▸ **DIRECTIONS FOR THIS TASK**
Scan the lines below for the word "element". Copy each line you find it in.

[Collected data]
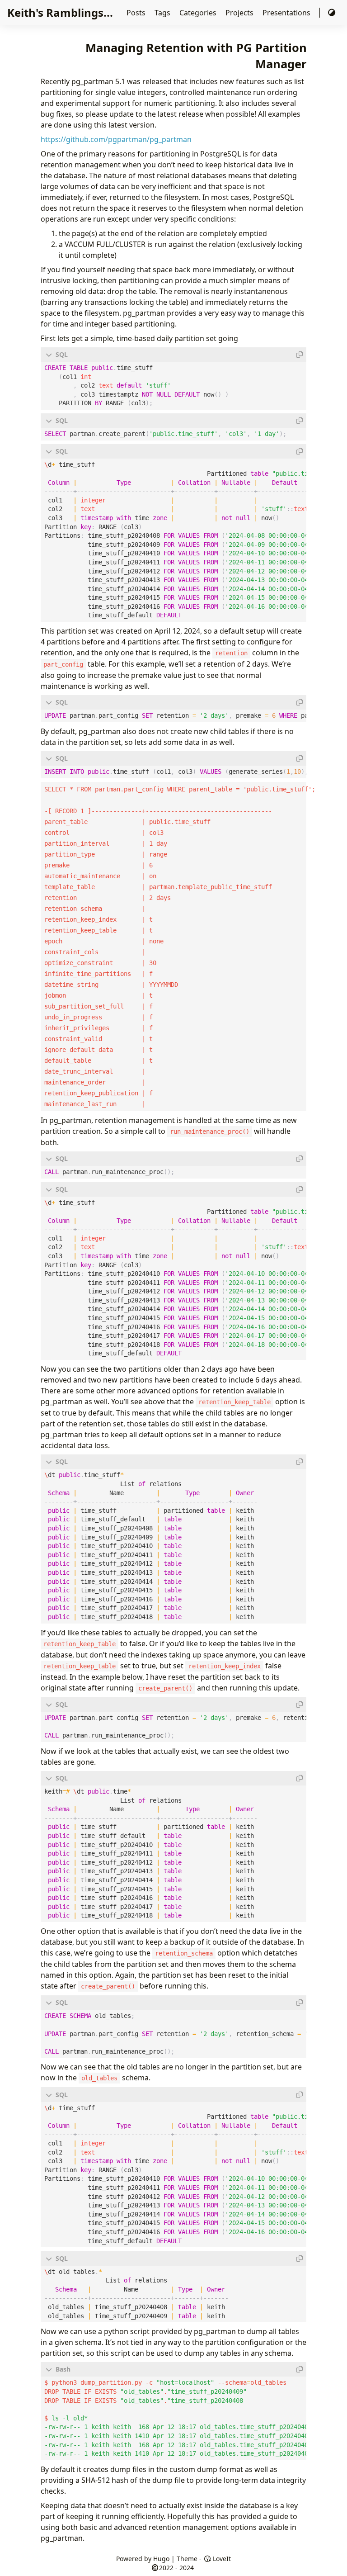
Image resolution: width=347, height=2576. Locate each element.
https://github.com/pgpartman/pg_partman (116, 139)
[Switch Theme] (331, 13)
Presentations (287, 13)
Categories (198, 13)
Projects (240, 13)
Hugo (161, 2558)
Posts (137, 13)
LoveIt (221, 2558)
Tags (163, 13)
...
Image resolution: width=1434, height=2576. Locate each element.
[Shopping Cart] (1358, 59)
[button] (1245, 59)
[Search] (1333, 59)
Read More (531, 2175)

▸ **ANSWER AREA**
Image resolution: width=347, height=2576. Locate each element.
Image resolution: width=1434, height=2576. Locate each element.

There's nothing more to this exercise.